◆ Objective A
List each thing the writer of the review of the Mad Men finale says they liked.
◆ Objective B
Write the next paragraph of the review of the Mad Men finale, picking up after its final sentence.

* begin Document extract *

The first time we saw him, Don Draper walked into his office
and put on a fresh white shirt after a night of carousing, smoked and drank the
day away, slept with his mistress and ended up in his suburban New York house
with his family. Ten years later, finally broken, he chants Om overlooking the
Pacific Ocean and smiles.
That last shot is reportedly an image Matthew Weiner always
had in mind for the end of Mad Men.
Don’s fate in the series finale was the only one that really surprised me but
makes a certain amount of sense. It would have been cliché for him to rush home
and comfort Betty and Sally. Betty’s wishes have a depressing logic: the kids
need normality and Don being absent is normal so he should stay absent. I liked
how the story was open-ended since Don could very well complete his meditation
and return home healthier and happier and better able to deal with the crisis
in New York.
That phone call between Don and Betty may not have been
their last word ever but it was just devastating. Hearing Don choke out Betty’s
pet name “Birdie” as his face crumpled made me choke up.
The end of the series played out in large part as a series
of conversations between two characters, sometimes over the phone, making the
title “Person to Person” fitting. As with Don and Betty, these people may see
each other again but they still had a chance to express some deep emotion for
one another. This wasn’t entirely what I was expecting (I actually had no idea
what to expect) but I liked how this finale didn’t do anything gimmicky like
jump decades ahead. I also liked how for a series that could be dark and
cynical, it ended with a surprising amount of hope.

* end Document extract *
* begin Extracted material *

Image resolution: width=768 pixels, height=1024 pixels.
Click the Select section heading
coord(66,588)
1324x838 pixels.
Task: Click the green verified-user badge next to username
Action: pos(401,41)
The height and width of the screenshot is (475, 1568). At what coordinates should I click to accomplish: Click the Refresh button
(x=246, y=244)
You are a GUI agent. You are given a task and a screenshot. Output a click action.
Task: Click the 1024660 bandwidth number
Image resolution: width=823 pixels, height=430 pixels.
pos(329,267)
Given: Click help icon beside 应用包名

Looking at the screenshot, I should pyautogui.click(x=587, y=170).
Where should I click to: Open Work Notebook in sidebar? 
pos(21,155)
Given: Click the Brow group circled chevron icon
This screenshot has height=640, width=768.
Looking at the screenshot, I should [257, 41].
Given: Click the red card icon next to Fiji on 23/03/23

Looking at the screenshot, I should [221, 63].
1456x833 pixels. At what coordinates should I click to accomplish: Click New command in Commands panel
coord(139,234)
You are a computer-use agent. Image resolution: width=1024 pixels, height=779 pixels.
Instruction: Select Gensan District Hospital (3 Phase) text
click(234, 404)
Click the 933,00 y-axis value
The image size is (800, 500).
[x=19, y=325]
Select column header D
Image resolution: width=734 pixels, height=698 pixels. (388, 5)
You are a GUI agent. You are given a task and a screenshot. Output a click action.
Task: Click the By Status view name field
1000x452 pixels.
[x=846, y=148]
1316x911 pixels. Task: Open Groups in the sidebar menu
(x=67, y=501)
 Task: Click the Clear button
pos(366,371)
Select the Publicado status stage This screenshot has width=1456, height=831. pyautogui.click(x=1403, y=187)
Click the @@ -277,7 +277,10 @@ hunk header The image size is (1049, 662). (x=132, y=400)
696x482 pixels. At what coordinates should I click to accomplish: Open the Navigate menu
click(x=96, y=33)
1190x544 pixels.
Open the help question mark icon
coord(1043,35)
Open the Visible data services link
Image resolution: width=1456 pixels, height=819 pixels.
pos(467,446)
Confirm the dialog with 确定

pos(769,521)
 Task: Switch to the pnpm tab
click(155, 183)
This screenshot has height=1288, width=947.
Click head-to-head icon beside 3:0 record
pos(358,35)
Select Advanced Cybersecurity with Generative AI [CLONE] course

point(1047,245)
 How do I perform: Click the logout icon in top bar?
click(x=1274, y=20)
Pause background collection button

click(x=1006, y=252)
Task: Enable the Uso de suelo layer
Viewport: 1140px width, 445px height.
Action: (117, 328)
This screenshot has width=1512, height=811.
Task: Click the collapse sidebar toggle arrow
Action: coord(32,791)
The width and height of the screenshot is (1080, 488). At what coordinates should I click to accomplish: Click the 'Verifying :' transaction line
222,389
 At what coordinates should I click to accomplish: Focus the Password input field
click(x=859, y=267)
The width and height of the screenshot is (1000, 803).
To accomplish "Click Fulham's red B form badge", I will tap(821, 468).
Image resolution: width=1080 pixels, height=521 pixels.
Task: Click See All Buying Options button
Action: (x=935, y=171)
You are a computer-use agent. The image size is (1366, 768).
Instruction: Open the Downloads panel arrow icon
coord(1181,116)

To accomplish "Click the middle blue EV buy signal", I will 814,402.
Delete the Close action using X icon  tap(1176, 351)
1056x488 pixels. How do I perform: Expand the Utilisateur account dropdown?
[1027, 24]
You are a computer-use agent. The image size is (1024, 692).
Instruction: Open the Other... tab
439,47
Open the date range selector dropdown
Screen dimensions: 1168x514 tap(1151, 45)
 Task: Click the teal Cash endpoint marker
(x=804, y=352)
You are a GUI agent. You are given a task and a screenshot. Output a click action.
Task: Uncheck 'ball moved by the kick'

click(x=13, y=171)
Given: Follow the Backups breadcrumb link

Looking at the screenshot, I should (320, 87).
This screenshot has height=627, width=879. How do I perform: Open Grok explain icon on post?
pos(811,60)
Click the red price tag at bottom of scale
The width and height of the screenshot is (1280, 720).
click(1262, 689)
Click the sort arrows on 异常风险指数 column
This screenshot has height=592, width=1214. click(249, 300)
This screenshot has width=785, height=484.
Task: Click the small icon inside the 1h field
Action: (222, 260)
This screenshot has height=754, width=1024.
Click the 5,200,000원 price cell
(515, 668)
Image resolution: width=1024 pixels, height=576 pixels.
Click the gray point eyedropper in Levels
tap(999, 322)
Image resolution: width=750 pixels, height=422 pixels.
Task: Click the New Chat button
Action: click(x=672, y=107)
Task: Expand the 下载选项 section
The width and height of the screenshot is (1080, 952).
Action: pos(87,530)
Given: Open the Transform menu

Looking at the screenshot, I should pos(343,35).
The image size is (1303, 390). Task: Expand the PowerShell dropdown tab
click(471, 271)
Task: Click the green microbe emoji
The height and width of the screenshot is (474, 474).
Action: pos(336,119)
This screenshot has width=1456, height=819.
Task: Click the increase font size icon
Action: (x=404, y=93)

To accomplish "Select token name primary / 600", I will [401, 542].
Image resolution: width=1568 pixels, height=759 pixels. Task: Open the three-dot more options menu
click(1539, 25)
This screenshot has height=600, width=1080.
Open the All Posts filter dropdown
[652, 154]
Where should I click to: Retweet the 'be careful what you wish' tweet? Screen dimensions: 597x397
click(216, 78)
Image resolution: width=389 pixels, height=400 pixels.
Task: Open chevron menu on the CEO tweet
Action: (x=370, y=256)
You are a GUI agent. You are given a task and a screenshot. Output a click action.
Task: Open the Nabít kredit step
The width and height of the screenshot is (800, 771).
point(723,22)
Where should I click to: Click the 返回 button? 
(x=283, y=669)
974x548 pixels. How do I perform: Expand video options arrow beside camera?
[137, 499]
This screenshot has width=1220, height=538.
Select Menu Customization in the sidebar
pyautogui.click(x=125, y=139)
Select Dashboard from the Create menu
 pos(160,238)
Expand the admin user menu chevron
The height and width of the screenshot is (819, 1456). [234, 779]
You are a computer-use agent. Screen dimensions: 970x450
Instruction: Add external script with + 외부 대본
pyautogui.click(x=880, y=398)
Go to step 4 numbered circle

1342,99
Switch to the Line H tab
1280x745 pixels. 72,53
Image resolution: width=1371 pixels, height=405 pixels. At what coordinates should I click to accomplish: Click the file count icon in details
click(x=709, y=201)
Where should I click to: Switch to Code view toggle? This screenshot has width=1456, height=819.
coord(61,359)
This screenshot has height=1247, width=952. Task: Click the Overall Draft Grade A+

* end Extracted material *

◆ Written response A
- The story was open-ended, since Don could complete his meditation and return home healthier, happier and better able to deal with the crisis in New York.
- The finale did not do anything gimmicky, such as jumping decades ahead.
- A series that could be dark and cynical ended with a surprising amount of hope.

◆ Written response B
I was so happy Joan’s resignation from McCann a few weeks
ago was not the last we saw of her. It was inevitable that she and Richard
would not work out. She is too young to retire with him and do coke in Key
West. She needs a career and he doesn’t want to make plans. Still, on his way
out, Richard offered some great motivation for Joan: “Your life is an
undeveloped property. You can turn it into anything you want.”
Then we get the tantalizing prospect of Harris Olson
starting their own production company and not answering to anyone. It’s not to
be but it’s a thrill that Joan is making her own way and attaining the power
she deserves. I liked her healthy goodbye to Roger. She didn’t seem
disappointed that he’s marrying Marie and finally accepted the one token of
love he can give: inheritance money for Kevin. Joan and Roger have been
star-crossed from the start of the series, never available for one another at
the same time, but this was good closure for their story.
With her dress from two episodes hanging in a garment bag on
the wall, waiting for another strut down the hallway, Peggy turns down a chance
to attain true independence with Joan, opting to keep her head down at McCann
and navigate the brusque treatment of her superiors, maybe becoming creative
director by 1980. She’ll be alright. As Pete sweetly notes, “Someday people are
gonna brag that they used to work with you.”
Maybe the scene with Stan and Peggy confessing their love
was more romantic comedy than this show usually gets, but I don’t care. I was
squealing and applauding with delight when these two finally got together. Stan
has evolved from the jerk who would only work with Peggy after she called his
bluff on stripping in that hotel room into a serious, nurturing man. I loved
Peggy’s repeated “What?” to his love declarations and her final realization
that of course, of course she feels
the same. When Stan hung up the phone, I knew he was on his way to her office
to kiss her and even though I saw it coming, I loved it.
I was glad Peggy and Don had an official goodbye as they’ve
barely had any time together this half-season. That phone call was a
heartbreaker. “I know you get sick of things and you run but you can come home.
Don, come home.” Years ago, Don took Peggy’s hand and silently begged her not
to leave Sterling Cooper. Now she begs him to stay.
“I messed everything up. I’m not the man you think I am,”
Don says. He confesses a litany of sins to his protégé, the most damning of
which is “I took another man’s name and did nothing with it.”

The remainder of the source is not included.